El 15 de agosto recuerda a creyentes, olvidadizos y pasotas el fabuloso relato del fin de los días de la Virgen María en la tierra. Para el orbe católico la Asunción de María es dogma de fe y se remonta a los testimonios apócrifos de los siglos IV y V (entre ellos Lucio y San Juan evangelista). Poco antes de expirar, tal vez en Éfeso o en Jerusalén, los ángeles llevaron la incorrupta carne de María a los cielos para que entrara en el vergel de la vida eterna. Es el instante del Tránsito, tan murillesco y de El Greco, lo que da nombre a ciertas advocaciones marianas, como algunas que hoy se veneran y donde la Virgen se muestra en insólita actitud yacente.
Todos los años me gusta recordar el matiz que las iglesias ortodoxas establecen respecto a la Asunción. Los ortodoxos hablan más de la dormición de la Virgen porque consideran que María fue dormida milagrosamente para despertar después en el cielo. Este pasaje lo vemos pintado en iconos y frescos bizantinos, lo que nos hace acudir a lugares donde hemos estado o aquellos otros a los que nos gustaría ir algún día improbable (monasterios de la Bucovina, Kosovo, los Montes Troodos, la peña de Mystras en el Taigeto). Tenía razón Borges en que la Teología es otra bifurcación de la literatura fantástica. María del Tránsito o María de la Dormición son nombres de ese realismo mágico cuyo aprecio nos gustaría recuperar siquiera hoy.

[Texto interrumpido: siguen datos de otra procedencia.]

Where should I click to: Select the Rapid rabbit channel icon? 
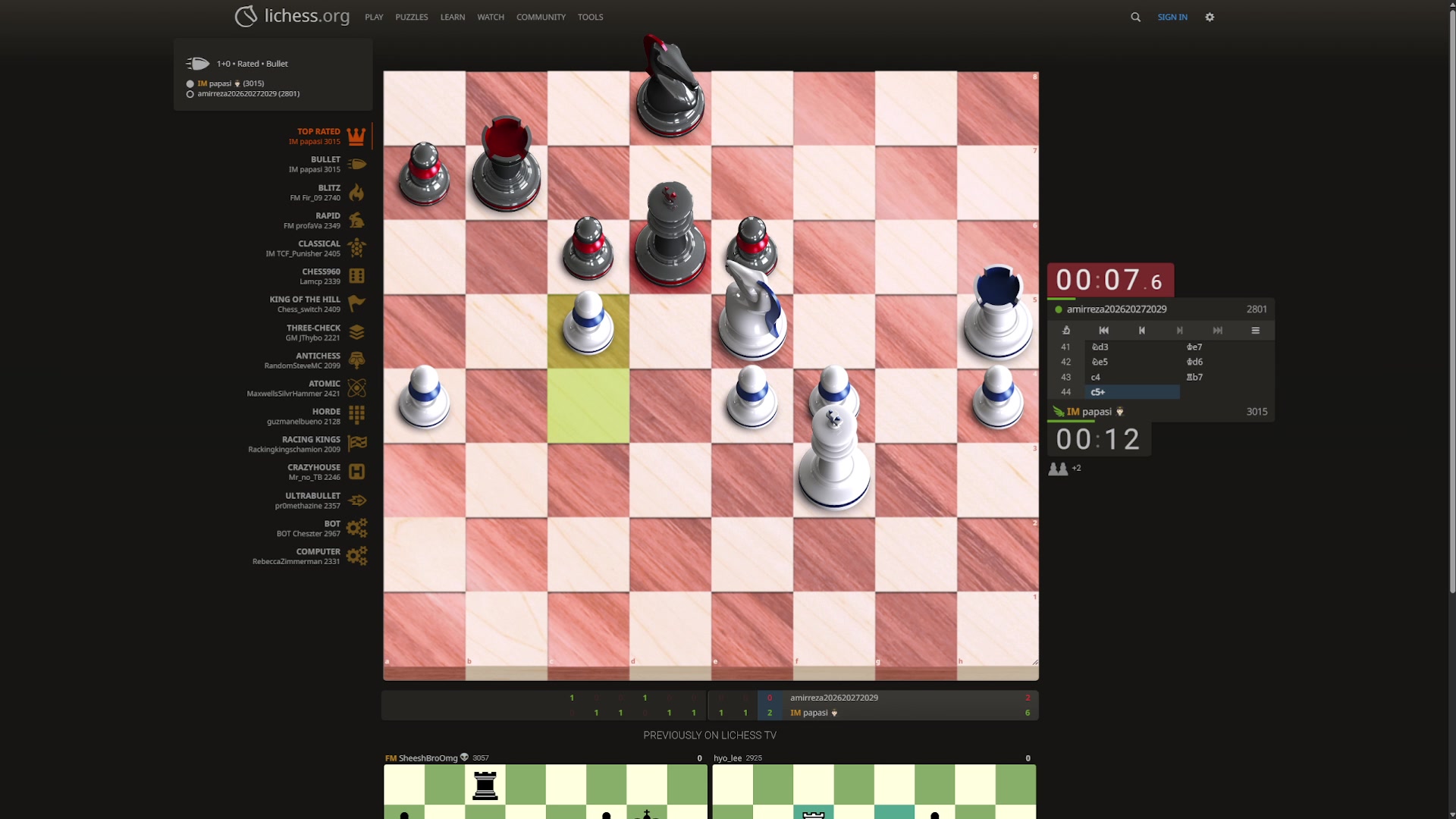[x=356, y=221]
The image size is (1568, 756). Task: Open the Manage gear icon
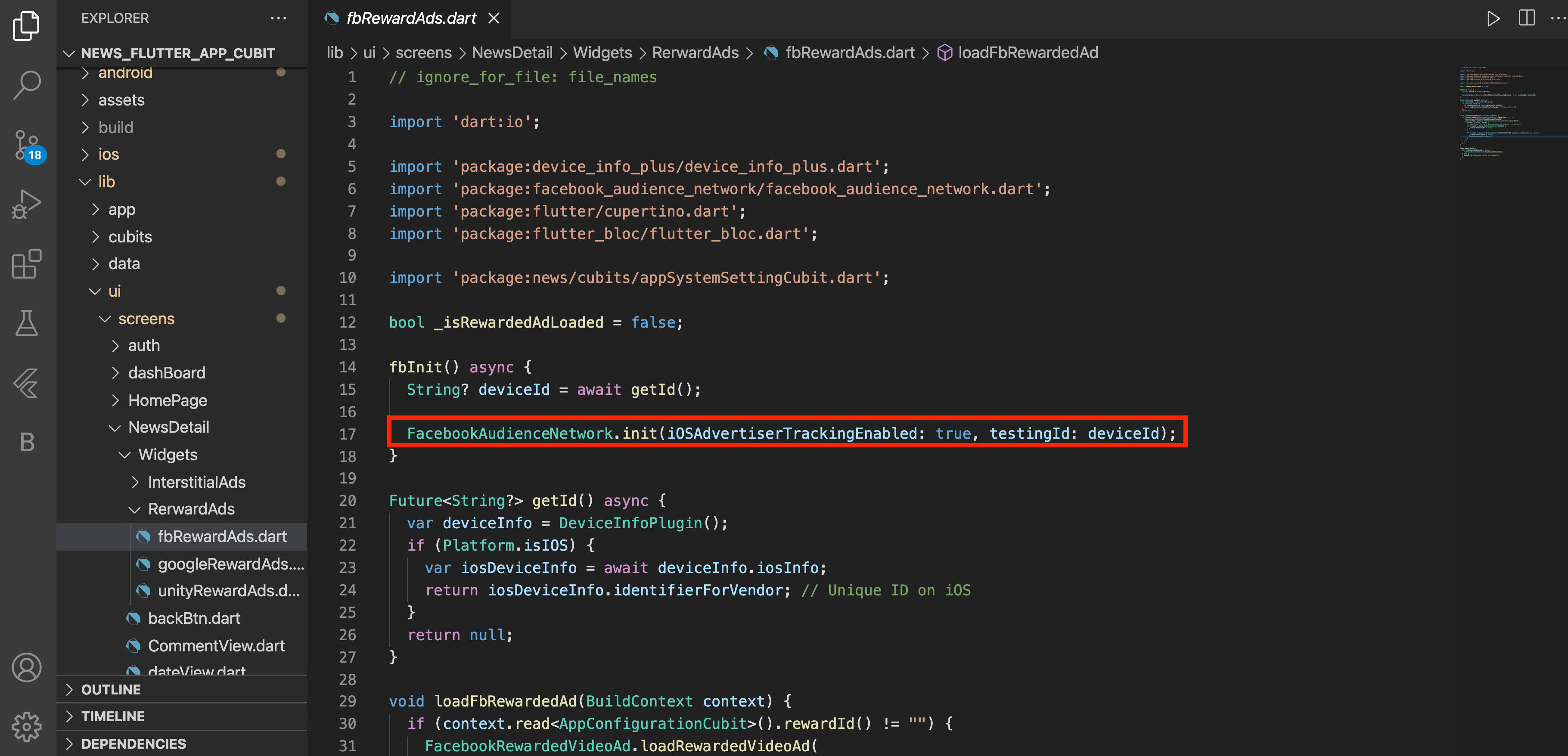click(27, 726)
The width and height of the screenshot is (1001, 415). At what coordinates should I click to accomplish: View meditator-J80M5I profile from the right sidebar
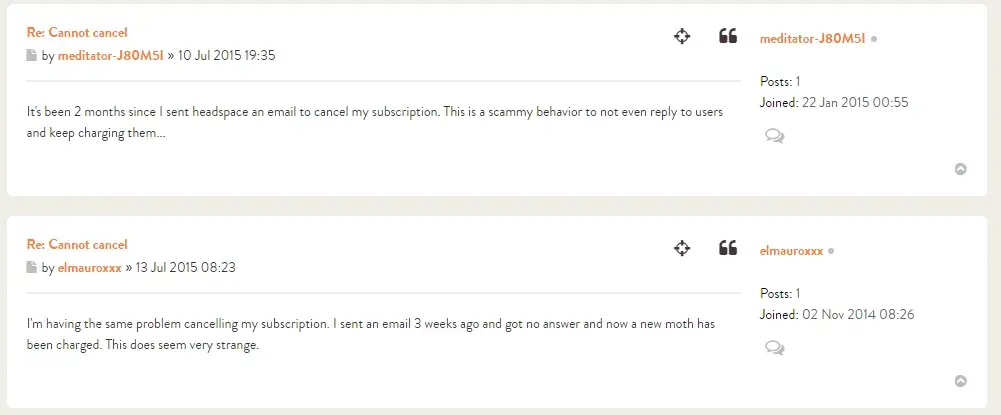click(812, 39)
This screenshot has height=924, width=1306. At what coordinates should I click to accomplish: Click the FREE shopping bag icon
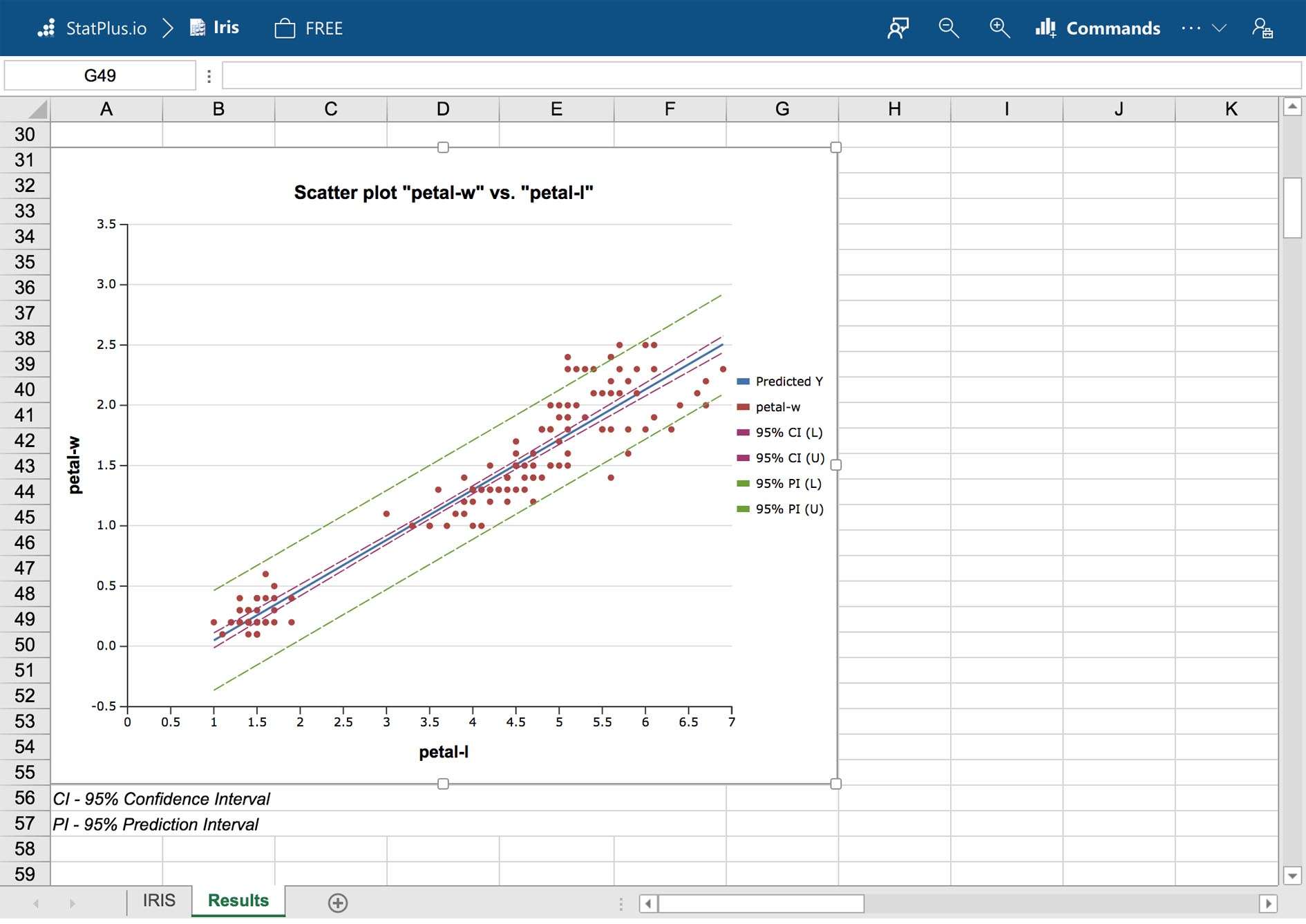pyautogui.click(x=285, y=28)
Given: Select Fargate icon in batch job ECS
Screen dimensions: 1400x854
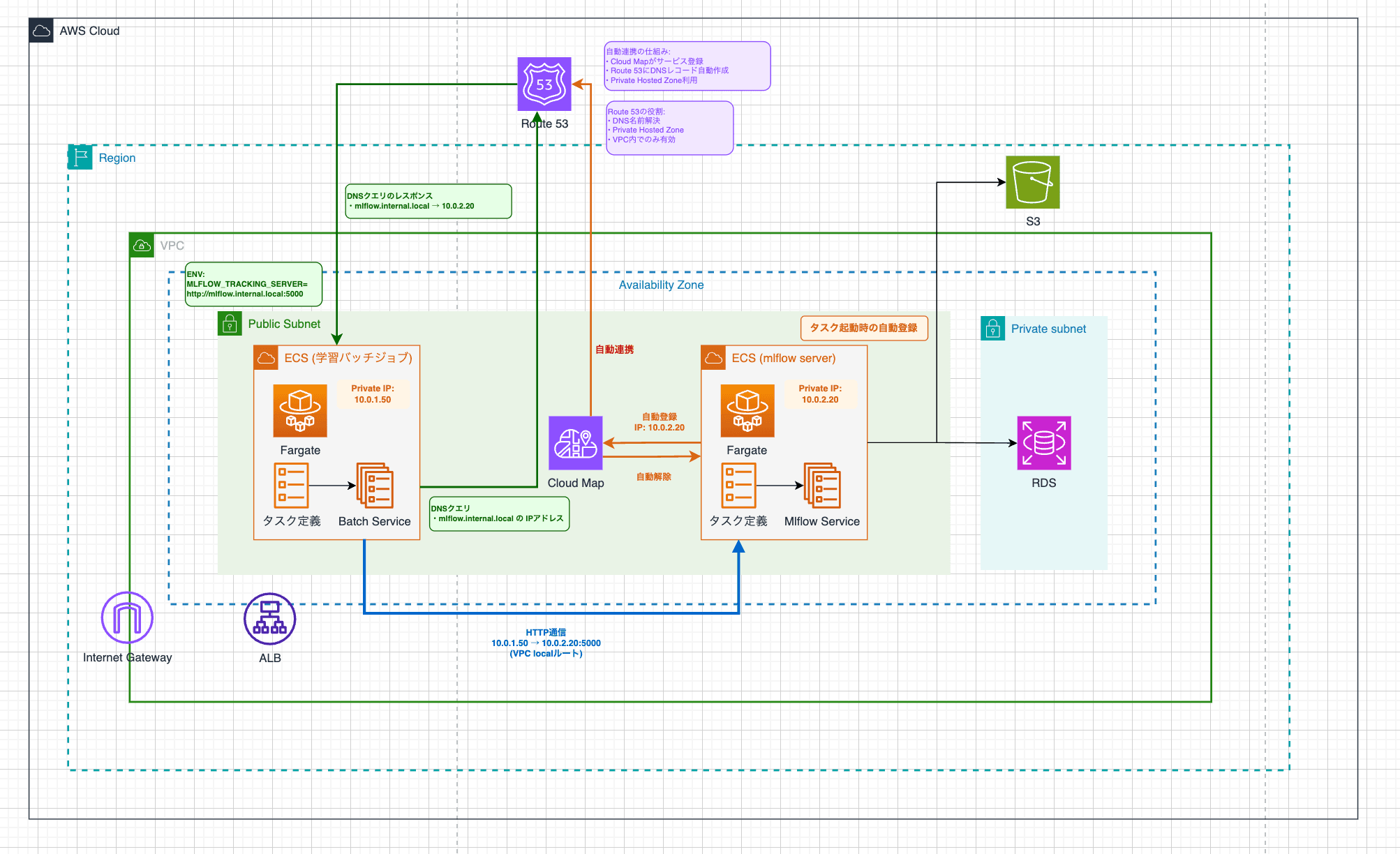Looking at the screenshot, I should click(300, 411).
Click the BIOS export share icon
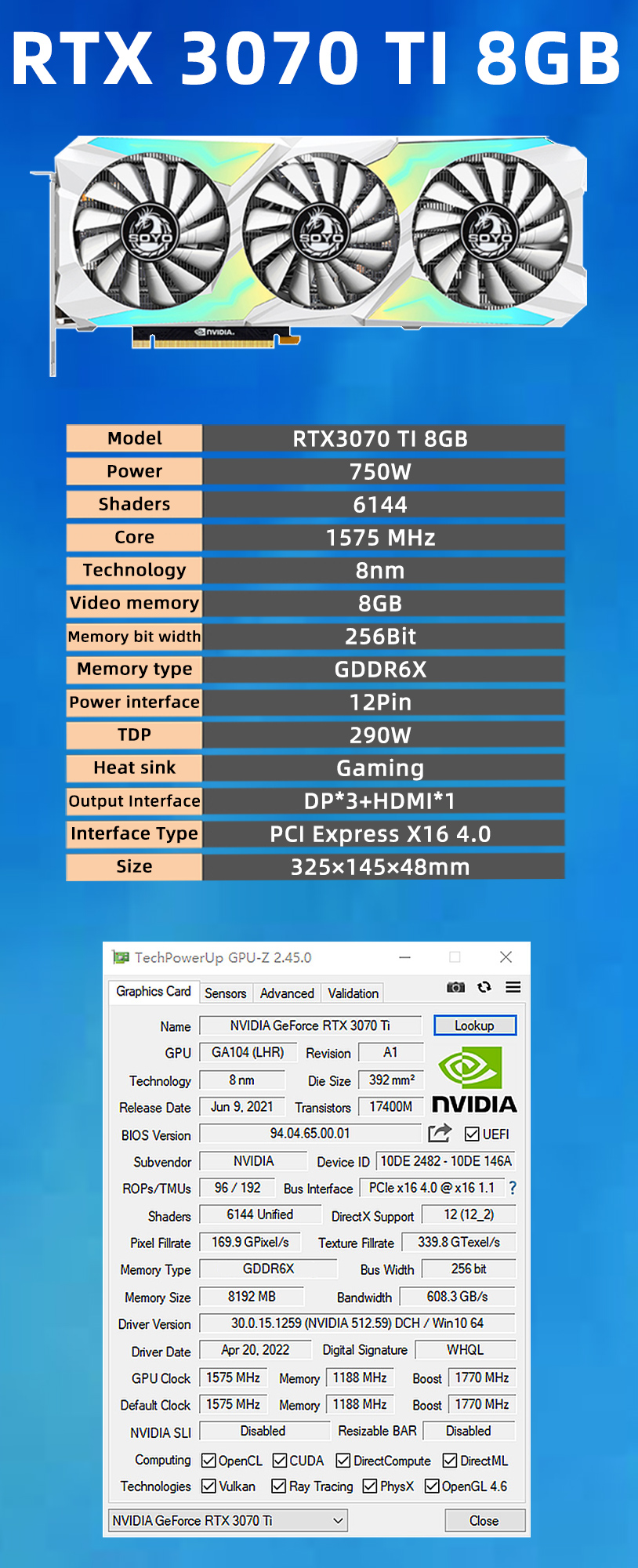The image size is (638, 1568). (440, 1133)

Sea como sea, el de la Virgen asunta al cielo es el gran día de la fiesta cañí. España rebulle en pleno verano. Muchísimos españoles regresan a la arcadia de sus poblachones de origen para celebrar las fiestas. La España vacía abandona su ser inarticulado y vibra entre procesiones, charangas, pregones, comilonas, bebercios y peñas con amigos. No faltan las orquestas con nombres de fantasía que recorren el país con sus tráilers y su asombroso aparataje técnico y humano. Habla Michael Read en su libro España del peculiar amor al terruño que prodigan los españoles, algo que asombra a los extranjeros. Es otra suerte de nacionalismo, en clave grata, que tendría que ver más con “el narcisismo de las pequeñas diferencias” del que habló Freud. Al amparo de la Virgen dormida España toda se divierte. Disfruten del festolín.